Exercise data =>
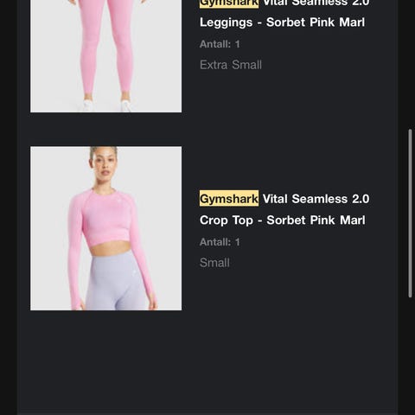This screenshot has height=415, width=415.
Task: Click the scrollbar track below the thumb
Action: pos(410,356)
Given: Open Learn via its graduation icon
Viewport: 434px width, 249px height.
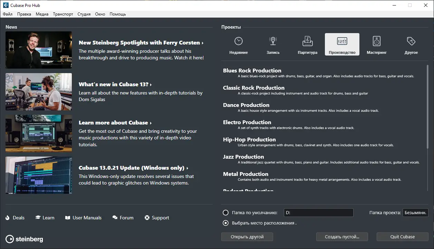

Problem to work on =>
Reproduce nothing but the lines from the line containing "Given: Open Learn via its graduation icon" through the last line of the data above, exactly as written and without pictures.

Response box =>
Given: Open Learn via its graduation icon
Viewport: 434px width, 249px height.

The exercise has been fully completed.